What's up with that?
- Mino is dead simple, and there is an example project already in here, so it should be easy to get going with it despite the lack of real docs
- I didn't fully understand programming design patterns when I made this a few years ago, so don't expect super nice-looking code (I did my best though back then, and I'm a perfectionist, so it's not that bad)
The hype
- People say PHP "just started as a templating language" -- well, Mino uses PHP to serve up server-compiled templates direct from models
- Mino is based on the cool-as-hell idea that you can specify what models and methods to get from the server (and even pass URL variables to them) all from within HTML5 data attributes
- Mino is built with simplicity and security in mind
- It even has a "power save" mode where it slows down AJAX polling if you haven't had any recent screen activity, eventually halting it altogether and throwing up an overlay with notice (you can very simply turn this off)
The facts
- It's a project I created a few years ago, so it's got some older versions of front-end libs, but it's still cool!
- It's a modular PHP/MySQL framework that bridges the gap between client and server while still offering some pretty locked down security features
- It was vaguely influenced by Express on Node.js, but with a kickass HTML5 templating model and routing
- It's pretty decent for rapid prototyping of startup ideas (although I'd recommend Meteor over this nowadays)

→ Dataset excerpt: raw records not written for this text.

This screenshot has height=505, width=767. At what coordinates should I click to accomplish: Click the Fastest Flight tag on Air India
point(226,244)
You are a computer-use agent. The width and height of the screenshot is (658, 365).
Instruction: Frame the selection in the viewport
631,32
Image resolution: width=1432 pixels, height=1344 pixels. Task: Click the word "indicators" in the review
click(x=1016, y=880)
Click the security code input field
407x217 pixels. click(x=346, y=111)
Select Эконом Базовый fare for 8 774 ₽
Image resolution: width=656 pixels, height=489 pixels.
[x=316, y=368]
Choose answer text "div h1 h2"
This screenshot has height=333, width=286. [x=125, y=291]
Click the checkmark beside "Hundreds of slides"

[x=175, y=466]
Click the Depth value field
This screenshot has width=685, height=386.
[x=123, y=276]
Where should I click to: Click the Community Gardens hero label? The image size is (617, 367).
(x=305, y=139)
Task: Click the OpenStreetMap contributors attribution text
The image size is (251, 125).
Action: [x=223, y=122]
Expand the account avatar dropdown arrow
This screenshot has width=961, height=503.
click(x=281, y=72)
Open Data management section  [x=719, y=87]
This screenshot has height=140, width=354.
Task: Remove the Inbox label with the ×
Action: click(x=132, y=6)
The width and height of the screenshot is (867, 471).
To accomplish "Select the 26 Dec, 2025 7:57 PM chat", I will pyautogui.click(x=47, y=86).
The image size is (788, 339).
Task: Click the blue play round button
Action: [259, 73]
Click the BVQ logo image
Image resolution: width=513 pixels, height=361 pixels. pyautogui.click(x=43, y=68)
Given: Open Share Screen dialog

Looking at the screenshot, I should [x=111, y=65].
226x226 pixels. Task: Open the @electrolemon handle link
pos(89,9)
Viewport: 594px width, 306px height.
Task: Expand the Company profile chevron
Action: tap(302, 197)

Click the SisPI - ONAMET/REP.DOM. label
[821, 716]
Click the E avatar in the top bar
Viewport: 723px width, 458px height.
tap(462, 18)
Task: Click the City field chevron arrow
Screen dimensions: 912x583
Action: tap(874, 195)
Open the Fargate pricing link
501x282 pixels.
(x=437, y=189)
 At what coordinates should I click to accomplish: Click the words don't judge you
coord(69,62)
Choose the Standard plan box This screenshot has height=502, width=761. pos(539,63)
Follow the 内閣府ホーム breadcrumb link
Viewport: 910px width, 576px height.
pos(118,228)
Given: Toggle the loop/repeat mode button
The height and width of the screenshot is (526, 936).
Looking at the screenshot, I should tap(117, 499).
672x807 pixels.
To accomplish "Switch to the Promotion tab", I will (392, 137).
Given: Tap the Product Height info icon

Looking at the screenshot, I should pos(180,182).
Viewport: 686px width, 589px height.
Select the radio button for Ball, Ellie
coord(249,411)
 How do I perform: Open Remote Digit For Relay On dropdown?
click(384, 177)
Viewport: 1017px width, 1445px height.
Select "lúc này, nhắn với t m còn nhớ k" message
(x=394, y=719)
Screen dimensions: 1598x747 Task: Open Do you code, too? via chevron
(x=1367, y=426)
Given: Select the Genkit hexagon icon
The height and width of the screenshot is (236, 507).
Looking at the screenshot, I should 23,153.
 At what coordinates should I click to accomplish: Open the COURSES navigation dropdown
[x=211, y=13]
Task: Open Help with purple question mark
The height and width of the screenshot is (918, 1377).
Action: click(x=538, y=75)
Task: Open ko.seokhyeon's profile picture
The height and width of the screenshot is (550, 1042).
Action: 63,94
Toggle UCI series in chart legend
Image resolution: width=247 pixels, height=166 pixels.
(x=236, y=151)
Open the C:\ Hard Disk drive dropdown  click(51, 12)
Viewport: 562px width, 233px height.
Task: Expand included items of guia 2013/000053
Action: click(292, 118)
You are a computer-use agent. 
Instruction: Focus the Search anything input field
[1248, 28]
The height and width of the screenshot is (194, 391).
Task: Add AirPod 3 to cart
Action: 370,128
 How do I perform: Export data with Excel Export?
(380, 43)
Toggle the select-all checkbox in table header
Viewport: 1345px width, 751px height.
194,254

- It almost had its own DSL, in an abandoned private repo
- It was mostly a learning project...I was still kind of a rogue programmer when I wrote it!
The dumb
- Back when I wrote this, I didn't have any experience with unit testing, so I didn't write any tests (I was careful step-by-step to make sure I didn't break anything though)
- Having all your templates specified on the server side with PHP is definitely something that can be improved
The good news is that despite not having any tests, it works? ;-)
It's got config files for Apache and Nginx. Use either one!
- Clone this project into the root web server directory of your local install of the LAMP or LNMP stack.
- Read the setup instructions HTML file.
- Run the installer.
- Write your templates in PHP on the server, inside your models.
- In your HTML5 file where you want to load the template for that model, specify data-model="modelName"
- Look through the client side JS to see what other cool data-attribute options are available. I believe there's a data-poll option which will automatically poll your model for changes based on the milliseconds you specify.
Real docs coming as soon as I get some more time...not like anyone is even using this...
Oh yeah, it has a database abstraction class that lets you write shorthand MySQL queries. So that's pretty cool.
Specify your routes in /routes/[route type].router.php, just look at the comments and the existing example code, you'll figure it out.
There is supposed to be a public API option in this framework, but the first implementation is in a project I have to find somewhere...
I created Relayer.co around the same time as this, which is currently unstable. I don't really know what the problem is, I haven't touched it in years, and I don’t have time to start right now.
Just remove the Relayer file from /client/lib and use something like CodeKit for your transcompiled languages if you need.